Assigned task >> Wherever the string "will" shows up in the material below, copy that line.

Start of Information shown

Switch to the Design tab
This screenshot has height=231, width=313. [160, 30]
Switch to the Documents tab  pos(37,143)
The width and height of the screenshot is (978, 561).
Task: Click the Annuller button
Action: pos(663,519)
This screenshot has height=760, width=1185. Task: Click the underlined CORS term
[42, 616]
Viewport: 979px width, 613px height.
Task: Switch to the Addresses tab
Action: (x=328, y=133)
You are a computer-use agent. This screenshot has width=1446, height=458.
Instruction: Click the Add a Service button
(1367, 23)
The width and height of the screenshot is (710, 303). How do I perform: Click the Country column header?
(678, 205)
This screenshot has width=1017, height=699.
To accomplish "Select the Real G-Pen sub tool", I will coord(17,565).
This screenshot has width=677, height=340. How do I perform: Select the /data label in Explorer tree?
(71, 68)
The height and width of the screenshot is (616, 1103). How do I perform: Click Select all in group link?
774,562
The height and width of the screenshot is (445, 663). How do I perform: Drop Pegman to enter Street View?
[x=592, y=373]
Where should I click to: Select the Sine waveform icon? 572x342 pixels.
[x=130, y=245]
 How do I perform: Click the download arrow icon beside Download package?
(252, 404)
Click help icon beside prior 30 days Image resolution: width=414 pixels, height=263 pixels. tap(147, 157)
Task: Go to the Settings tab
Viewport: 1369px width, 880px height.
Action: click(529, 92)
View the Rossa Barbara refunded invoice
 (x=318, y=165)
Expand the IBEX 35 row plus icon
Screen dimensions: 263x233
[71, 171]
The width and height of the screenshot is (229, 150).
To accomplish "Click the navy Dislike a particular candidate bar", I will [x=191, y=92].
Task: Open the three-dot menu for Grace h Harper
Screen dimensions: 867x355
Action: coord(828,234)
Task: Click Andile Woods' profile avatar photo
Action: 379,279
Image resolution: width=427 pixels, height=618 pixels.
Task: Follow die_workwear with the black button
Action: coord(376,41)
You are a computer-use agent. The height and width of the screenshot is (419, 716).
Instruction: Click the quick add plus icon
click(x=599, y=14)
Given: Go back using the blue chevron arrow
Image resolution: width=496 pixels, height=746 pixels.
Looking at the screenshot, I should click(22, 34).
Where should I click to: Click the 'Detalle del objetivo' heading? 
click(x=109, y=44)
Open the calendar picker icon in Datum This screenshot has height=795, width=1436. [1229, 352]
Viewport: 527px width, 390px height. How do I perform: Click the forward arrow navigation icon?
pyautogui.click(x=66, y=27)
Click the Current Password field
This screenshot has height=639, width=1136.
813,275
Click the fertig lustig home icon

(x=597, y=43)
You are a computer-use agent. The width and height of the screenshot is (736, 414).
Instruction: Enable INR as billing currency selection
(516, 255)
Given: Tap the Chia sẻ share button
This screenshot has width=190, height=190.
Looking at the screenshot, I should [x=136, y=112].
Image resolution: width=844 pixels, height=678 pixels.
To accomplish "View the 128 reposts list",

End of Information shown

Reply >>
To accomplish "Select the Real G-Pen sub tool", I will coord(17,565).
To accomplish "Click the navy Dislike a particular candidate bar", I will [x=191, y=92].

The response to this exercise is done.